MobileRead Forums - View Single Post - defining non english characters in an english epub

Tex2002ans · 06-10-2021, 02:53 PM

Quote:

Originally Posted by Greg Anos

Is there a hex guide for defining these character sets (as hex strings)? (Like em dashes being defined a a 3 hex character string.)

Why, exactly, are you trying to use hex codes instead of just using the actual character?

In EPUB, the only special entity you have to worry about is the Non-Breaking Space (  or  ).

Everything else can use the actual Unicode characters:

— = Em Dash

There's no need to clutter your code with —.

Quote:

Originally Posted by Greg Anos

I am doing a long project of scanning and converting to ePub 30 years of a specialty hobby journal (pro bono publico).

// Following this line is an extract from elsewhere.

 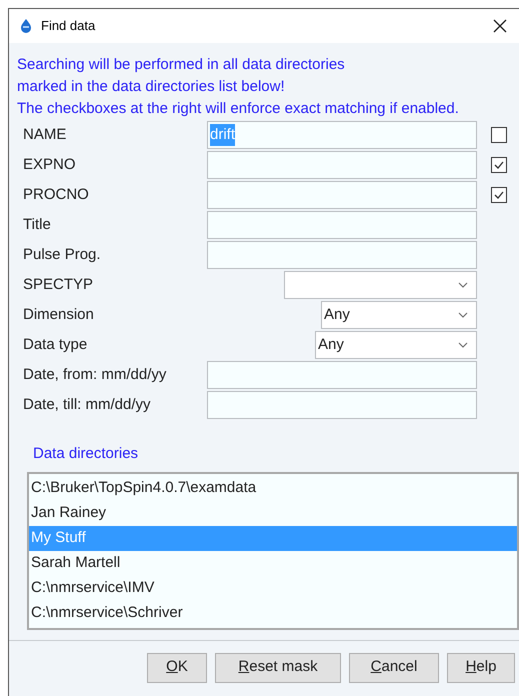 I want to click on directory-item: C:\nmrservice\IMV, so click(x=273, y=588).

Great. What tools are you using to scan + OCR?

Quote:

Originally Posted by Greg Anos

I need to use the occasional non-english character (letter with tilde, umlat, and French letter characters).

Only because the OCR isn't recognizing these characters?

OCR outputs:

facade
ninos

but your actual article says:

façade
niños

Usually, if you enable the proper OCR languages, these accented characters will be recognized.

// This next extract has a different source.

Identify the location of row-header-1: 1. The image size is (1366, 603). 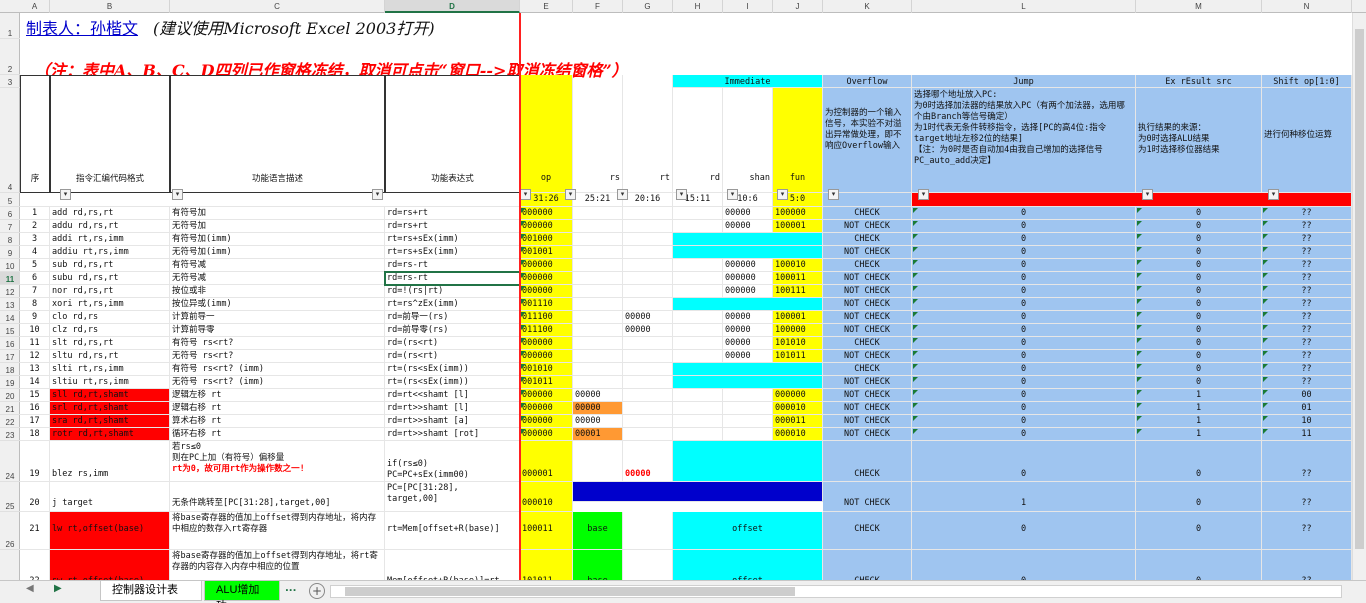
(10, 26).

Side Note: I wrote a bit about OCR + German/Spanish/French accents in "Abbyy Finereader 15 gothic/Fraktur Altdeutsch/Oldgerman" (Post #5).

For example, English only recognizes A-Z while Spanish will recognize A-Z + a few more:

ÁÉÍÑÓÚÜáéíñóúü

So if you have a 98% English book with 2% Spanish names/words, you'd tell OCR this is an English AND Spanish book. This would catch all the little accents on the ñ and á and é.